Did you ever envision this final?

“No. I couldn’t… I could never imagined Philly and Chicago being in the Finals like this. I gave a lot of blood and energy to try and help both teams win the Cup and I didn’t win it, but now one of them is going to do it. It gives me that feeling in the pit of my stomach – I missed out, but I’m glad both cities are getting the opportunity to do it. They both deserve it. Mr. Snider deserves it. (Blackhawks owner) Rocky (Wirtz) deserves it. Where do you go? I’m stuck.”

Do you know either coach well?

“Peter (Laviolette) was my Olympic roommate back in 1987 at the trials. I have a history with him, not so much as a coach, but back when he played.”

What was he like as a player?

“He was mean. He was mean. He was kind of like a (Chris) Prongerish type of player. He was very emotional. He was a good player, very sturdy, very steady. He was strong and mean. He was not a fun guy to play against and he coaches the same way. He was a great choice by (Flyers’ general manager Paul Holmgren) to bring in because he has that Philly mentality. He’ll kick you in the ass but he’ll also pat you on the back, which I think players’ need. He’s also a vocal guy and I think you need a vocal guy in the locker room. Joel Quenneville has done it everywhere he’s gone whether it’s Colorado, St. Louis or here. He’s just smart. He’s very smart. He knows how to treat his players. He knows who needs to be coddled and who needs to be worked. That’s a good transition that he knows how to make. Both coaches are identical on their bench coaching, who to play and who not to play, and how to motivate and motivating is very important and they both do it very well.”

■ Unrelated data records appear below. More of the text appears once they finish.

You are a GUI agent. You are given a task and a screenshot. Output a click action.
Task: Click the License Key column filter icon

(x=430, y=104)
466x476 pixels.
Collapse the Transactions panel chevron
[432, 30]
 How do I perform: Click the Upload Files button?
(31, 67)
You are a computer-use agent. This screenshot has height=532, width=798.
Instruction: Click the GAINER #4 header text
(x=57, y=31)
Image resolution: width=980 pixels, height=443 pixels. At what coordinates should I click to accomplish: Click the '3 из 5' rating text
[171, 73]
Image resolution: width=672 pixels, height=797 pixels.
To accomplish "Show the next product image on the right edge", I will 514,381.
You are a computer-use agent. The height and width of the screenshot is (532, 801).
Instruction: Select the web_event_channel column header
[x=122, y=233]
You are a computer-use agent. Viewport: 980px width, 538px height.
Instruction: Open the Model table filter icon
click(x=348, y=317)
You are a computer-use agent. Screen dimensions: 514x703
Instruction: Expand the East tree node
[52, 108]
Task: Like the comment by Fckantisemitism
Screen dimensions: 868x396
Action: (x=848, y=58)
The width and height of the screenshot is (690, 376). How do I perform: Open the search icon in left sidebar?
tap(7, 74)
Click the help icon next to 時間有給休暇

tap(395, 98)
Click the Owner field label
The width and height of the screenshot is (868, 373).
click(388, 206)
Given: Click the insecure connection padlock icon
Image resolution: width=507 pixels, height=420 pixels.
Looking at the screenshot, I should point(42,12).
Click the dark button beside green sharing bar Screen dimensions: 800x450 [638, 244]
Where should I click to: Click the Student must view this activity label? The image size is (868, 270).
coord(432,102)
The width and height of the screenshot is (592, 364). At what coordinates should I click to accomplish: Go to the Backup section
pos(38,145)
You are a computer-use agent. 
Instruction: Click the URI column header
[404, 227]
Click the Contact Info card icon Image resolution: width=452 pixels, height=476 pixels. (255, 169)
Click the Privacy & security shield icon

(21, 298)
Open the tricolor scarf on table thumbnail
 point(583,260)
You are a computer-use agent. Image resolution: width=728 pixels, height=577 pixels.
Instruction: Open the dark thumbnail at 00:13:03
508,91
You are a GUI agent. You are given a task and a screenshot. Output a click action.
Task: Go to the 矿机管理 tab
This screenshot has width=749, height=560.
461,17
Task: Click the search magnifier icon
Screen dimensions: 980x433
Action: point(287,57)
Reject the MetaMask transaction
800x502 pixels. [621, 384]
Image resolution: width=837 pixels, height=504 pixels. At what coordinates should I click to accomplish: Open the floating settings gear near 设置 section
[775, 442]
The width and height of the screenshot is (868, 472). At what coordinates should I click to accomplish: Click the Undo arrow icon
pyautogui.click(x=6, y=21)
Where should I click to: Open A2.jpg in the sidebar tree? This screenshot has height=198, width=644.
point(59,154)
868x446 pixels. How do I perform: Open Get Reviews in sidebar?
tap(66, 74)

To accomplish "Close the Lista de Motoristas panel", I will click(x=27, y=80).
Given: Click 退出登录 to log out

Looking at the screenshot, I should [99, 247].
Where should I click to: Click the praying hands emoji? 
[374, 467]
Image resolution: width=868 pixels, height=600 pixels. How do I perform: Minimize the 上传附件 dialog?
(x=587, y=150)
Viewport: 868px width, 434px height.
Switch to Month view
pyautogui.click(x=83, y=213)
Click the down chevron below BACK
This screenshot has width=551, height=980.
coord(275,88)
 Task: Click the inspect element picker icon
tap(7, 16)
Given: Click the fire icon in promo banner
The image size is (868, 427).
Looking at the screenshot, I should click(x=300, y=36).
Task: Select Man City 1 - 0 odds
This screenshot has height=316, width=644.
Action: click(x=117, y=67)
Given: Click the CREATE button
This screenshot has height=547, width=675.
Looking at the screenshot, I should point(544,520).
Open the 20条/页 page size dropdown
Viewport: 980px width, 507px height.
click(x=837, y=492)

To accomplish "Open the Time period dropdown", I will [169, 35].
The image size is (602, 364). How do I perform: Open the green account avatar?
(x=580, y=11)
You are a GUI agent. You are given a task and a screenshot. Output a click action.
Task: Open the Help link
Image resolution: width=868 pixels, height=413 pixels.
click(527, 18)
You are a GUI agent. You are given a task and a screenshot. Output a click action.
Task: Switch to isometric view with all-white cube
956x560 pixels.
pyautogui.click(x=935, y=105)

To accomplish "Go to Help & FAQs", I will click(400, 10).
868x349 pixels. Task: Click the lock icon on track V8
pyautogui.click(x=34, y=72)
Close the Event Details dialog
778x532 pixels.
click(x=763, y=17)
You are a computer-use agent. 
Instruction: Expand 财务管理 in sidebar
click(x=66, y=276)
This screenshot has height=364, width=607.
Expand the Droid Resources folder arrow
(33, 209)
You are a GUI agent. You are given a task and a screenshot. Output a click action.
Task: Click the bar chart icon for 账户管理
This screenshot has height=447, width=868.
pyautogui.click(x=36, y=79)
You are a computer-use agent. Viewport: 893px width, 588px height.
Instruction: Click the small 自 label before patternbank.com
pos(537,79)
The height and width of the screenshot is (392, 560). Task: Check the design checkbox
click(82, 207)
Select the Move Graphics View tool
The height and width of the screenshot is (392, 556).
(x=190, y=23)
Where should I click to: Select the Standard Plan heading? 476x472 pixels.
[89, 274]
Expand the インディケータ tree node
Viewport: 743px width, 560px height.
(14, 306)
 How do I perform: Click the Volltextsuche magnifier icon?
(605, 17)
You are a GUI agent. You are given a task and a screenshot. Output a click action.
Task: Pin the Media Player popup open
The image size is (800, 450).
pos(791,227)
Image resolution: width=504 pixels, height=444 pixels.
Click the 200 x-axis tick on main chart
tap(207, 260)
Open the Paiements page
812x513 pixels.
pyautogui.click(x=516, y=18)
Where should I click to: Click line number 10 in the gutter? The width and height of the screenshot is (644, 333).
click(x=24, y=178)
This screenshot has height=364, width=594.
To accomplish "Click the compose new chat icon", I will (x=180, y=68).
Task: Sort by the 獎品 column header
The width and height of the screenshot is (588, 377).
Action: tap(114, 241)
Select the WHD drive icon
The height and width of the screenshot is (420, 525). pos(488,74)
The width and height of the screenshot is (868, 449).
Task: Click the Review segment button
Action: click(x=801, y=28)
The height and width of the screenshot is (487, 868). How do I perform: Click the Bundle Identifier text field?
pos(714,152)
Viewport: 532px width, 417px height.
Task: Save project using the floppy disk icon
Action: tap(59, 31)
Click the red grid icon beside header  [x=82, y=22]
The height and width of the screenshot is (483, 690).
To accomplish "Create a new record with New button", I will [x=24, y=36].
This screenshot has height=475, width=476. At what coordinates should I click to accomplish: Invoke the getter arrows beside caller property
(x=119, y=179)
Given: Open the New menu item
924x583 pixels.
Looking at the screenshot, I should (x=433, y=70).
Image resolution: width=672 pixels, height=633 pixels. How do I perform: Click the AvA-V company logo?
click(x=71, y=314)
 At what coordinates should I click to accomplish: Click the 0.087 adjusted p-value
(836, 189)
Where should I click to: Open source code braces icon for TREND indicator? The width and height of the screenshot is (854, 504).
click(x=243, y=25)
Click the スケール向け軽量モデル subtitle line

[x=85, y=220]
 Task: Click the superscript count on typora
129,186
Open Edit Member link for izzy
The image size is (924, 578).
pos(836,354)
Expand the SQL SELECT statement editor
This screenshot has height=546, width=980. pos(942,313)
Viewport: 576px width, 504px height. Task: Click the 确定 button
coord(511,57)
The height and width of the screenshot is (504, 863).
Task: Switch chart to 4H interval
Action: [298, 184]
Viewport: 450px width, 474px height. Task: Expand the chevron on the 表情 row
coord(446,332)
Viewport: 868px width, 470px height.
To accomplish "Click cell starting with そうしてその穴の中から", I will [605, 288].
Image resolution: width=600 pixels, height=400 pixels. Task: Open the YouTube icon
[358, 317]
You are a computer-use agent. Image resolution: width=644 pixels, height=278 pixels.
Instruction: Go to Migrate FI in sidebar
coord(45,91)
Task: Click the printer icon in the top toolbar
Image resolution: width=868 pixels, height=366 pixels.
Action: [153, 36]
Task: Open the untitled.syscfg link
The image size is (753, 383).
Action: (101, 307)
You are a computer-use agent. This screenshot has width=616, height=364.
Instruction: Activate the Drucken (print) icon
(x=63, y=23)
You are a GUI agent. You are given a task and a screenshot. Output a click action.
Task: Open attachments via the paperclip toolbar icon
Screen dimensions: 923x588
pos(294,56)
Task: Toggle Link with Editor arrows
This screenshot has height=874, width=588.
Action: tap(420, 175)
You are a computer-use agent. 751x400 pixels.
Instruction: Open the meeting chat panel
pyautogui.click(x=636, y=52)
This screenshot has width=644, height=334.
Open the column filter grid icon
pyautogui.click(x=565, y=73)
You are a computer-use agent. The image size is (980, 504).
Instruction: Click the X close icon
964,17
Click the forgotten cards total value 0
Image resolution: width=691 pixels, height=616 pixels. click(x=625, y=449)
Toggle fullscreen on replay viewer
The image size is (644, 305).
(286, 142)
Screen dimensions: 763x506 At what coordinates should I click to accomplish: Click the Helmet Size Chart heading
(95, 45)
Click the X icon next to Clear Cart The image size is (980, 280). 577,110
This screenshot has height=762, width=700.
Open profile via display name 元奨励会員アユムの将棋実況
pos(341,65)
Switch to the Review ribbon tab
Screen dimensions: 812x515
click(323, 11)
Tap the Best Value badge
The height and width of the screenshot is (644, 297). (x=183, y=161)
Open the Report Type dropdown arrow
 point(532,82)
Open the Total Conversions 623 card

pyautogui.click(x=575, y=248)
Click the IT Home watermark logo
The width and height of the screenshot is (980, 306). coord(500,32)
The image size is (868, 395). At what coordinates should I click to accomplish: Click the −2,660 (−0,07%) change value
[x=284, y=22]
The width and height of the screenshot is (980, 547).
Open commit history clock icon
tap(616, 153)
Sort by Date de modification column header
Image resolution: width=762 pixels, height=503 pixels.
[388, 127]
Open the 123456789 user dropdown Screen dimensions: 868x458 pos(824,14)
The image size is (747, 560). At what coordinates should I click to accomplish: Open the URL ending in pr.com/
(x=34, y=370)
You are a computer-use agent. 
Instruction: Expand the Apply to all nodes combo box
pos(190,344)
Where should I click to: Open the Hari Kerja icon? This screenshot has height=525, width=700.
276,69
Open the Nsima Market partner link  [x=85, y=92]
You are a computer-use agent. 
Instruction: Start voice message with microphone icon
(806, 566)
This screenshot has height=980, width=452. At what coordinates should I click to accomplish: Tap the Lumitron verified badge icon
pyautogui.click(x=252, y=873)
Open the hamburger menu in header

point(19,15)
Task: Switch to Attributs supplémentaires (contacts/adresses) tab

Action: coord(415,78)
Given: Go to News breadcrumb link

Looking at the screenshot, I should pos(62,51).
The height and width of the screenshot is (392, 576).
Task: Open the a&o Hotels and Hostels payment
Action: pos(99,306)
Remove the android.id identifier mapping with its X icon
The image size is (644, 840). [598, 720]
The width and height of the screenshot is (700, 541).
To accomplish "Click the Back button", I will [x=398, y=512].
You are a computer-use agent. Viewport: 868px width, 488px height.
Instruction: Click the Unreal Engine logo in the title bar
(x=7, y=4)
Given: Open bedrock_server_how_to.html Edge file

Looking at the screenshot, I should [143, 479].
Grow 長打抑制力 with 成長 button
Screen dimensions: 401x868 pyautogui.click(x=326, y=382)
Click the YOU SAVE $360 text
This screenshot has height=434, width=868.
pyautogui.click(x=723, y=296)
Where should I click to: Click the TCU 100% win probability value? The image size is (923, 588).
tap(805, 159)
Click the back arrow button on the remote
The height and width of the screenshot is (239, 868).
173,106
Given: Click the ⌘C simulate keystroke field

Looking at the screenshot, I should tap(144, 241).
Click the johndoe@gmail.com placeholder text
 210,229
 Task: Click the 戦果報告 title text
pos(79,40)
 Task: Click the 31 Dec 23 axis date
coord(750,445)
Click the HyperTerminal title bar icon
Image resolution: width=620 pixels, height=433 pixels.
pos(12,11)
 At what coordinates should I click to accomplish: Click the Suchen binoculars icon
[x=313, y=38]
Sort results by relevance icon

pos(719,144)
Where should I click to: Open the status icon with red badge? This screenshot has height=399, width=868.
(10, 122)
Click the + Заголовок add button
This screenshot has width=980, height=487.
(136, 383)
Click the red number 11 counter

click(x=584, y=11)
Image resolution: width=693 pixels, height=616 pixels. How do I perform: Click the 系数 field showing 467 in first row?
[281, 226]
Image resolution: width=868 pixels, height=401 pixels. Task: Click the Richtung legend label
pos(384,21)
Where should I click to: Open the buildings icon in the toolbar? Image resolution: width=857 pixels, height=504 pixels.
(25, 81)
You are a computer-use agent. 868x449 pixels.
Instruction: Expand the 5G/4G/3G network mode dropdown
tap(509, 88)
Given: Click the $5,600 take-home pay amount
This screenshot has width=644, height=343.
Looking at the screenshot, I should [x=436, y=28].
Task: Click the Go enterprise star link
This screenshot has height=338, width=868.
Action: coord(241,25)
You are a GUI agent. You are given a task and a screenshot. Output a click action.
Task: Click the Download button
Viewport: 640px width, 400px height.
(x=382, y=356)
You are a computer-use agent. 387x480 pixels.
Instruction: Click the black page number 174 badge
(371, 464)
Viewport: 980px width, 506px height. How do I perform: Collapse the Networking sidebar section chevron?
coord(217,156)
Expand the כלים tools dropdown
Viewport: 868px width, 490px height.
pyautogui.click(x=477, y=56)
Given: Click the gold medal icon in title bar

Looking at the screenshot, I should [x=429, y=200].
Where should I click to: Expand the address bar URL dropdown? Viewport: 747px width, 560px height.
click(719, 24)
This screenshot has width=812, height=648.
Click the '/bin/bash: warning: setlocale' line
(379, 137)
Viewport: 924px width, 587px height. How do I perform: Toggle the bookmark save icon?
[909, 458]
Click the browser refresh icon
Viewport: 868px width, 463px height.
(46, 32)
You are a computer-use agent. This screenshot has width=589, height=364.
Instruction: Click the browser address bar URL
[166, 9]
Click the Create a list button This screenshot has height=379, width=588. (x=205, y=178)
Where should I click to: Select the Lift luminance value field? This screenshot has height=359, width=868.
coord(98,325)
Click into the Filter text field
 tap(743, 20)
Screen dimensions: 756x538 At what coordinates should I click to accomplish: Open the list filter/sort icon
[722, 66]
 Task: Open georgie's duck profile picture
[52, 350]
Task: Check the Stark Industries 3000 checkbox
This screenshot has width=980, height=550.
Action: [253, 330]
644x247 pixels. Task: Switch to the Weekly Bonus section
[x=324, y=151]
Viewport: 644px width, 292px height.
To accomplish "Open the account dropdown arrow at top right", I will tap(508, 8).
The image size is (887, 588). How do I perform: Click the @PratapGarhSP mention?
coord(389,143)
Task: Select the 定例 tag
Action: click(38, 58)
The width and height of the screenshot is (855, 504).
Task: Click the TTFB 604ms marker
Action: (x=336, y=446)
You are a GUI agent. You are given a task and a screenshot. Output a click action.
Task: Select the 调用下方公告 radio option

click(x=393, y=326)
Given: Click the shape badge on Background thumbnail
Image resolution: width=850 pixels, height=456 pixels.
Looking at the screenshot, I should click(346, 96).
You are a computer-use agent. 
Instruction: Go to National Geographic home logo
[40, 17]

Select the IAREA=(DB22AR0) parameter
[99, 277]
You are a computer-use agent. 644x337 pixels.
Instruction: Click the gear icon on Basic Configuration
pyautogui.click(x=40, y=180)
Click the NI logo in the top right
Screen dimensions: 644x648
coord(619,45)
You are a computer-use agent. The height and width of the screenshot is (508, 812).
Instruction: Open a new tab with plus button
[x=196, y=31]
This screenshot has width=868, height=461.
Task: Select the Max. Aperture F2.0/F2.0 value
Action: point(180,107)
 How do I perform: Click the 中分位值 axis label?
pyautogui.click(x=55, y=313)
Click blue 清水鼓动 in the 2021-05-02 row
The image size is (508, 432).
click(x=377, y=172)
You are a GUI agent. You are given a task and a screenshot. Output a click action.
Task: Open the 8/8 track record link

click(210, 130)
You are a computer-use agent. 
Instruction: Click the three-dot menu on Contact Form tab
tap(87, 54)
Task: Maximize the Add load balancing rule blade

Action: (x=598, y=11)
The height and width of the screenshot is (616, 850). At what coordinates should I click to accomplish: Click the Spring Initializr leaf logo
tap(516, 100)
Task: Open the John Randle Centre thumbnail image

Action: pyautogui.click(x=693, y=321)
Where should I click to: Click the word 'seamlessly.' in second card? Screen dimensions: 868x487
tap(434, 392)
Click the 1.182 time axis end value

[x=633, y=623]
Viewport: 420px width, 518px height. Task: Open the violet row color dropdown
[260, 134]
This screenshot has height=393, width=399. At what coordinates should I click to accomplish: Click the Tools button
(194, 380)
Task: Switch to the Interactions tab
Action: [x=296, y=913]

Is there still a J.R. in this league?


Will there ever be?

“Not verbally. Maybe playing-wise, sure. Not when there’s a microphone in front of their mouth though. People now are boring as crap and I don’t want to listen to them. I still here the same old clichés. These guys know now that if you say something, it’s going to be in the paper and the coaches are going to highlight it and put it on the board. So, you go in there and ask these guys, ‘how you think it’s going to go tonight,’ and they say, ‘I don’t know.” Great. Thanks for talking. None of this, ‘We’re going to kick their ass tonight,’ or, ‘That guy (stinks),’ the old-fashioned stuff.”

What do you think about Chicago’s salary cap situation?

“I think they’re in trouble. You can’t have this much talent with a cap… There’s no way they can keep all this talent unless they do some serious negotiating to get guys to take less money. Maybe they should have (the players) meet some wise guys in the back alley to convince them to do something else.”

What do you think the difference is in the series?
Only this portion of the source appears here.